Manager FQDN Lookup Failure alarm on NSX UI

Products

VMware NSX

Issue/Introduction

The /usr/bin/dig command runs periodically for manager's FQDN resolution when the manager's FQDNs publish state is set to true.
The output of this lookup if successful, is collected by the metric collector at regular intervals and is reported to the whiteboard, according to which the alarm state is set to true (if FQDN lookup fails) or False (if FQDN lookup succeeds).

In case the FQDN lookup has failed and the metric-collector is in a hung state, the alarm will appear on the NSX UI.
The FQDN lookup failure causes the raised alarm. And then the hanging metric when the long execution happened, makes the FQDN lookup to not execute again and the alarm cannot be cleared.

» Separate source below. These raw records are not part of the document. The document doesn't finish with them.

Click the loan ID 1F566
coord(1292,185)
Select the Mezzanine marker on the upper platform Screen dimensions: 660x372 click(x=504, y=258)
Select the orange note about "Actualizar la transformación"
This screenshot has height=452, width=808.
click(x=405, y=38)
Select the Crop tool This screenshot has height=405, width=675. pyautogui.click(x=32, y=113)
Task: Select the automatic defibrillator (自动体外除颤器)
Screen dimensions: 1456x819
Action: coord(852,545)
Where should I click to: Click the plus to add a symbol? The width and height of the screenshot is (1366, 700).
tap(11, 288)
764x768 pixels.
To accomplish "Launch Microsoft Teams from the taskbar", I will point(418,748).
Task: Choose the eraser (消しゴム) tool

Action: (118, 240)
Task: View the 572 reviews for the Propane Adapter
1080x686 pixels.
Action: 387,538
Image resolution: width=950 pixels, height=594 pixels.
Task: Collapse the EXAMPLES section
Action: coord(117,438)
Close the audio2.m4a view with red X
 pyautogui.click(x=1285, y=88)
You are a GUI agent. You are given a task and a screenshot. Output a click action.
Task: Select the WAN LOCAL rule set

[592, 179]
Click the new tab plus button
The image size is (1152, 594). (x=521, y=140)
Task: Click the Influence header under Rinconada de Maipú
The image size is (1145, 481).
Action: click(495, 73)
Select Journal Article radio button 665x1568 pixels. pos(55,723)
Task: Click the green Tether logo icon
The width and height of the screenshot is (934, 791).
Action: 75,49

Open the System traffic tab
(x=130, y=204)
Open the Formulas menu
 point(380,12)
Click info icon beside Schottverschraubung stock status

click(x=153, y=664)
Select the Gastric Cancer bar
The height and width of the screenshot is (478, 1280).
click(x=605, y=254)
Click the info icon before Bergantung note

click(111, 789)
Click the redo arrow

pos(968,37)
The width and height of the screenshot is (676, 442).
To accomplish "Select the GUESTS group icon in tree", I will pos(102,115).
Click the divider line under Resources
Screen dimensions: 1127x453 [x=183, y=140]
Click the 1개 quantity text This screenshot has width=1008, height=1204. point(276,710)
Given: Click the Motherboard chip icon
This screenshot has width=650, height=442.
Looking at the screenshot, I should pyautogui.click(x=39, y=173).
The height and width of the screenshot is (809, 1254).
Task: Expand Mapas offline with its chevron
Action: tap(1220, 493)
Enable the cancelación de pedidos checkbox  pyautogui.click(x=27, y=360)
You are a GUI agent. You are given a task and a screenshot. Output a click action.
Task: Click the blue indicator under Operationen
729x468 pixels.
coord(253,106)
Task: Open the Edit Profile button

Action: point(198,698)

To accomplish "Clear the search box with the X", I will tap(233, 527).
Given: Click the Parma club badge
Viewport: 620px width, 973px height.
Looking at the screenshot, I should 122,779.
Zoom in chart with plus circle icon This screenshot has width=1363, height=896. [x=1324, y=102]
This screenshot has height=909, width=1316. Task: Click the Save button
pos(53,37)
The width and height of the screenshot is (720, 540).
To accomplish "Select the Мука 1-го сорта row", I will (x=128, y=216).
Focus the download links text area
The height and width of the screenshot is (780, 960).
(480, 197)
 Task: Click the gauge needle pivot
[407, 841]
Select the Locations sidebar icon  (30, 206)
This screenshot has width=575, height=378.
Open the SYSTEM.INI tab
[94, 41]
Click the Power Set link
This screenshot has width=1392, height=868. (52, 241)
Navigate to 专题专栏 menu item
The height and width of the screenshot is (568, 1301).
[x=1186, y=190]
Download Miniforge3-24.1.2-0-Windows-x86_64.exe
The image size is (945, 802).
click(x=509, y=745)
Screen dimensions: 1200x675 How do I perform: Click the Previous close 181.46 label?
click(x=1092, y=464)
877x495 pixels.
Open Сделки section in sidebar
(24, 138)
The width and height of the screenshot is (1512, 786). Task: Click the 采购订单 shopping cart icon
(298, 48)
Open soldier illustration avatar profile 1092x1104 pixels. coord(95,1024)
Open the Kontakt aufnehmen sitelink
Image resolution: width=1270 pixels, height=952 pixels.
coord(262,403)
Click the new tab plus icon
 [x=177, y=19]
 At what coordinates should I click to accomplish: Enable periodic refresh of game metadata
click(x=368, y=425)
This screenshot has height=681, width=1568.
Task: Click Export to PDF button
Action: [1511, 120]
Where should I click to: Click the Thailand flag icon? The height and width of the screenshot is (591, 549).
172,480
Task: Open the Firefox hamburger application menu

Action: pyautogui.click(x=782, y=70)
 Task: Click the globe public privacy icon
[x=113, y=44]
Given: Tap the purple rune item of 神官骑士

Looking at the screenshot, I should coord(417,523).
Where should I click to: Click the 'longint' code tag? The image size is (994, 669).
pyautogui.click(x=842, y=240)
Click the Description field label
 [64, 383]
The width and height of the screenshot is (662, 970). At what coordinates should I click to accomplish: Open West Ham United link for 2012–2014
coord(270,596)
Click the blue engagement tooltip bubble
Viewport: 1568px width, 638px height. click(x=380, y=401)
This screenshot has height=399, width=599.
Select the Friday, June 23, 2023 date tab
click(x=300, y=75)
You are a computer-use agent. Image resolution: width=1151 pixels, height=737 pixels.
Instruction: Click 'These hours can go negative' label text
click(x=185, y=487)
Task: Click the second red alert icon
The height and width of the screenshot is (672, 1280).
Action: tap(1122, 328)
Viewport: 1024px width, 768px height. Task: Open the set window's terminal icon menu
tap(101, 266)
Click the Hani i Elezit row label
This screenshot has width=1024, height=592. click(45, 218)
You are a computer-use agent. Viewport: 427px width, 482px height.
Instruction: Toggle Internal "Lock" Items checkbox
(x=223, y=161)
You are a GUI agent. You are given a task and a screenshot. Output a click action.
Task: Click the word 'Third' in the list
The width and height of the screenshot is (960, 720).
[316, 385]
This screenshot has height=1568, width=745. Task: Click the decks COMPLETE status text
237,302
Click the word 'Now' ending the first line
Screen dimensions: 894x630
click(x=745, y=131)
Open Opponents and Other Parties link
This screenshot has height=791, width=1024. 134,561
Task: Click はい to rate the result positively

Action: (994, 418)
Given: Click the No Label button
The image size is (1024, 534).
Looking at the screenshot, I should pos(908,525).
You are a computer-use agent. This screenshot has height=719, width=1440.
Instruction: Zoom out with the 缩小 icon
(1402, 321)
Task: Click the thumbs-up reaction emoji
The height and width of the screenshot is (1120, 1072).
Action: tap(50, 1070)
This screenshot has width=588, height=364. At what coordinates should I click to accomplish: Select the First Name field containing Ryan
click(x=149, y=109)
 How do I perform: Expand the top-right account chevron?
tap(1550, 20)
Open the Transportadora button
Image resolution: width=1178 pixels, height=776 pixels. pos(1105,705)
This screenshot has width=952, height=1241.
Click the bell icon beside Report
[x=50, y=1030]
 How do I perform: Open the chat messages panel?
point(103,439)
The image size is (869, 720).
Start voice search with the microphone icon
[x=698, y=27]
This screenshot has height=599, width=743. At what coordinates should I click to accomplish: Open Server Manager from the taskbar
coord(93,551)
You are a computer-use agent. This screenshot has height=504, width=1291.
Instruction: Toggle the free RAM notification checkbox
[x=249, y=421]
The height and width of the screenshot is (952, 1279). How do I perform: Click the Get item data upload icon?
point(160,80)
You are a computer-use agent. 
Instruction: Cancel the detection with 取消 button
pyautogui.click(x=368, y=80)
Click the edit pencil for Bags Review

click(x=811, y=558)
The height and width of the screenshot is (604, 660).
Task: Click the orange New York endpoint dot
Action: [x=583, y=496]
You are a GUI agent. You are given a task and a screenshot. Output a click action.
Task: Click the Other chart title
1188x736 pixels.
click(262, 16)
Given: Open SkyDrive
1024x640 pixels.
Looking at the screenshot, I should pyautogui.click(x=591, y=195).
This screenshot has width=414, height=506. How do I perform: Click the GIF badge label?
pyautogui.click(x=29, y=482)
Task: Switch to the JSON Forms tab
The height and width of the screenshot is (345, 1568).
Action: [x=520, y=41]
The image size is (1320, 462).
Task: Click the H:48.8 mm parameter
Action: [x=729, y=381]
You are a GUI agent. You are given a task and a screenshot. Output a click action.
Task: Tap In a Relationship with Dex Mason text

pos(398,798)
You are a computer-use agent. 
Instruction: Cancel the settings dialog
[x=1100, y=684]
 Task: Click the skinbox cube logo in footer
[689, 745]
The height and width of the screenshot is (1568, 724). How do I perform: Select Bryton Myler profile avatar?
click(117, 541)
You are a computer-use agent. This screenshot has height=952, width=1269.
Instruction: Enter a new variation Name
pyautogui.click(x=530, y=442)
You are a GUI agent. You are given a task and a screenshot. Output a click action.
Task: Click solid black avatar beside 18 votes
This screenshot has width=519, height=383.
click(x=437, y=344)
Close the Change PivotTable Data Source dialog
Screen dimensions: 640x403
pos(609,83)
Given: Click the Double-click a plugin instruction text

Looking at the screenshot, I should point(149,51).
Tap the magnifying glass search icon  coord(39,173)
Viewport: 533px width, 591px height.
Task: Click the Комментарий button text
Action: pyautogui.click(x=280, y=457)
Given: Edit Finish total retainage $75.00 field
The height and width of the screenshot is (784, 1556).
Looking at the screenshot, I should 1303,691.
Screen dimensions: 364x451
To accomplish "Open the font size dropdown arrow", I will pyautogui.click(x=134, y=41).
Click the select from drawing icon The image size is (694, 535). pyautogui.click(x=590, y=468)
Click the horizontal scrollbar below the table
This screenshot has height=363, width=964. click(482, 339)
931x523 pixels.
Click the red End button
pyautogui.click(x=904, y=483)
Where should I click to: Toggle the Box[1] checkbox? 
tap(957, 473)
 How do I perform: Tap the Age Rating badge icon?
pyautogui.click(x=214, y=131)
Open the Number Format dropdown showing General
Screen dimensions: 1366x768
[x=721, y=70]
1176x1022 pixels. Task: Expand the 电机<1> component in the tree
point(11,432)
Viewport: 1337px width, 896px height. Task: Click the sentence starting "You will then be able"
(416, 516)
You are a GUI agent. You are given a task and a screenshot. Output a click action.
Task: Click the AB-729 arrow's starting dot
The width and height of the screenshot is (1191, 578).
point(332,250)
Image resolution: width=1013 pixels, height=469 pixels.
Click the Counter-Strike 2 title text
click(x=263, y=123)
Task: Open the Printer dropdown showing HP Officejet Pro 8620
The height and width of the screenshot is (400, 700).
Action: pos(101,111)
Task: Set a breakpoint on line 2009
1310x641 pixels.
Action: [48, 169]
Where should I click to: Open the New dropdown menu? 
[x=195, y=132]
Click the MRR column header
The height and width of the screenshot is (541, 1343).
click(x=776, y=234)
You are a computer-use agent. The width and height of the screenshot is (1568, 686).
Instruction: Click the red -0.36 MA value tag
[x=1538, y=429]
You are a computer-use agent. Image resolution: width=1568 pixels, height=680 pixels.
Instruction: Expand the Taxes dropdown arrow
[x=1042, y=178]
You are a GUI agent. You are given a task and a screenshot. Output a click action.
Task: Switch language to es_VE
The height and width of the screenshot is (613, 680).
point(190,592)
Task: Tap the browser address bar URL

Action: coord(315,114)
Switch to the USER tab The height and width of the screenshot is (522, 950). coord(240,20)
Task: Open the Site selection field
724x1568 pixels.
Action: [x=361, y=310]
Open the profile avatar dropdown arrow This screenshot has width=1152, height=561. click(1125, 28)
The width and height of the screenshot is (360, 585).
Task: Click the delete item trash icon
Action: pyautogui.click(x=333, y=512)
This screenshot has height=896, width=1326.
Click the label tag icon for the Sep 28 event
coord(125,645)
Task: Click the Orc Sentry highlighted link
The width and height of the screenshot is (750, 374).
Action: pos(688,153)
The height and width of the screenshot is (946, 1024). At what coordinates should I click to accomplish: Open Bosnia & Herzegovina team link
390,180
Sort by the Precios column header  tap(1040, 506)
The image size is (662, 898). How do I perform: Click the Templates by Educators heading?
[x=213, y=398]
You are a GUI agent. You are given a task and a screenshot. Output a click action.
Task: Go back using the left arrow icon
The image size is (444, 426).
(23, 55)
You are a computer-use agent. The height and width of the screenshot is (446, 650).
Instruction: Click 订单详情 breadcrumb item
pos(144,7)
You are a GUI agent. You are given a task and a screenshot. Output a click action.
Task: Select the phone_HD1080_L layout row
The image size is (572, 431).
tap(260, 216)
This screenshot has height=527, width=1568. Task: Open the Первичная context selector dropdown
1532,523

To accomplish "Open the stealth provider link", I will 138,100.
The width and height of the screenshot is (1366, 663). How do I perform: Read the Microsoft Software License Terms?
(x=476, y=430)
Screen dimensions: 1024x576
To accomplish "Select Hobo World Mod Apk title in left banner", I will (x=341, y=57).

Manager FQDN Lookup Failure Error appears on NSX UI and we are not able to clear the same.
When the alarm state is changed to resolved manually, they soon reappear on the UI in an Open state.
The nslookup, host and dig commands work fine for the name resolution of manager's FQDN when tried manually, can be verified with:

nslookup <nsx-manager-FQDN>

dig <nsx-manager-FQDN>
host <nsx-manager-FQDN>

NOTE:
"dig" command has been introduced in NSX-T Data Center 3.2.3 onwards. Depending on the codes, the edge nodes can use usr/bin/getent hosts or nslookup commands to resolve the FQDN if dig is not present.
The priority of the commands is: dig, nslookup and “usr/bin/getent hosts”. hosts file is not in use in NSX-T Data Center 3.2.3 or higher.
ESXi hosts use nslookup.

When the node tries to resolve the manager's FQDN, it runs the resolution with username as nsx-sha.
The manual resolution of the same works fine as well:

runuser -m nsx-sha -c "sudo /usr/bin/dig nsx-mngr-01.example.com" >>>>>>>>>>> Failure of this command doesn’t mean a real issue.
The exact command can be verified from syslog after enabling DEBUG level logging for nsx-sha:

/opt/vmware/nsx-netopa/bin/sha-appctl -c set_log_level --level debug

Environment

VMware NSX Data Center 3.2.3

Cause

When execution time becomes longer than check interval, the metric-collector can go into a hung state, and may not trigger any new metric collection again:

syslog.20.gz:2023-10-30T10:30:16.088Z nsx-mngr-01.example.com NSX 1101 - [nsx@6876 comp="nsx-edge" subcomp="nsx-sha" username="nsx-sha" level="WARNING" s2comp=metric-collector"] Metric nsx.communication.manager-fqdn-lookup-failure-status last execution <Future at 0x69dec02116d0 state=running> not complete, running for 60.06313226791099 secs

This will result in the FQDN Lookup Failure alarms on NSX UI that cannot be cleared.
The above log shows the metric collector in a running state, and we will not see any further metric collector logs for FQDN Lookup.

Resolution

Issue is resolved in VMware NSX-T Data Center 3.2.4, available at Broadcom downloads.

The metric collector hang issue doesn't exist in NSX 4.0, including 4.0.1 and 4.0.2, or higher.

Workaround:
Restart nsx-sha service from the node which will trigger the metric-collection again:
/etc/init.d/nsx-sha restart

Additional Information

Impact/Risks:
The alarms "Manager FQDN Lookup Failure" will remain in Open state in NSX UI.